En visite en Algérie, Le Drian appelle
à une "relation apaisée"
Le chef de la diplomatie française, Jean-Yves Le Drian, le 6 avril 2021à l'Assemblée nationale à Paris. Photo AFP / Bertrand GUAY
Le chef de la diplomatie française Jean-Yves Le Drian a appelé mercredi 8 décembre à une "relation apaisée" entre la France et l'Algérie où il a effectué une visite destinée à désamorcer une crise bilatérale d'une rare gravité.
"Je souhaite que nos deux pays reprennent ensemble la voie d'une relation apaisée et puissent regarder vers l'avenir", a déclaré M. Le Drian à la presse après avoir rencontré le président Abdelmadjid Tebboune. "Nous souhaitons que le dialogue que nous relançons aujourd'hui puisse conduire à une reprise des échanges politiques entre nos deux gouvernements en 2022, au-delà des blessures du passé que nous devons regarder en face au regard des malentendus qu'il nous revient de dépasser", a-t-il ajouté.

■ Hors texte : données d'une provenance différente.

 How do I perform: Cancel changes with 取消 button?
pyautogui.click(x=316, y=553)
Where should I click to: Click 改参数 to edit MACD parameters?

Il a aussi affirmé que l'Algérie était "un partenaire essentiel pour la France sur le plan bilatéral mais également sur le plan régional". "La France et l'Algérie font face ensemble à des défis majeurs dans un environnement régional et international incertain. Nous devons être en mesure de proposer des réponses opérationnelles aux défis que représentent le terrorisme dans la région sahélienne, mais aussi l'émigration clandestine ainsi qu'aux enjeux de développement économique", a-t-il dit.

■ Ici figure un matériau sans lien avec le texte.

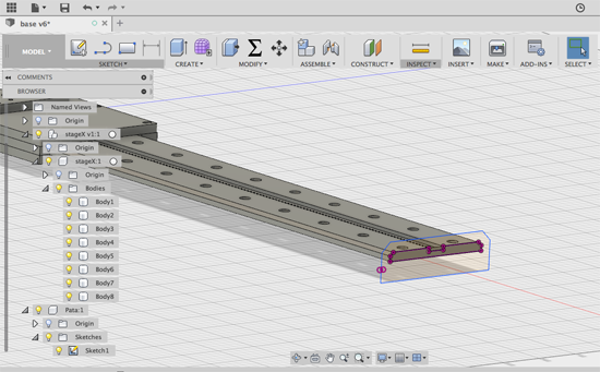
Task: Select Body7 in the browser tree
Action: coord(104,283)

"Sur tous ces sujets et parce que nos intérêts sont communs, notre concertation est primordiale et c'était le sens de ma présence aujourd'hui à Alger", a poursuivi le ministre français.Les autorités algériennes n'ont fait aucun commentaire sur la teneur des entretiens avec M. Le Drian, qui a également rencontré son homologue algérien Ramtane Lamamra.
"Mission délicate"
Le président Emmanuel Macron avait déclenché l'ire d'Alger en octobre en accusant, selon des propos rapportés par le quotidien français Le Monde, le système "politico-militaire" algérien d'entretenir une "rente mémorielle" autour de la guerre d'indépendance et de la France, ancienne puissance coloniale, et ce alors que Paris a engagé des travaux pour tenter d'apaiser cette question mémorielle en France. D'après le quotidien, il s'était également interrogé sur l'existence d'une "nation algérienne" avant la colonisation française, suscitant de vives réactions dans la société algérienne.En signe de protestation, l'Algérie avait rappelé son ambassadeur à Paris le 3 octobre et interdit le survol de son territoire aux avions militaires français ralliant le Sahel.
Le président français a depuis fait part de ses "regrets" devant la polémique engendrée et s'est dit "fortement attaché au développement" de la relation bilatérale.
"Face au blocage dans ses relations avec Alger, le président Macron a chargé son ministre des Affaires étrangères d'une mission délicate : retour à une +normalité+ avec l'Algérie, contrer les tensions existantes et renouer le dialogue politique avec les autorités algériennes", a estimé dans un tweet Hasni Abidi, directeur du Centre d'études et de recherche sur le monde arabe et méditerranéen à Genève (Suisse).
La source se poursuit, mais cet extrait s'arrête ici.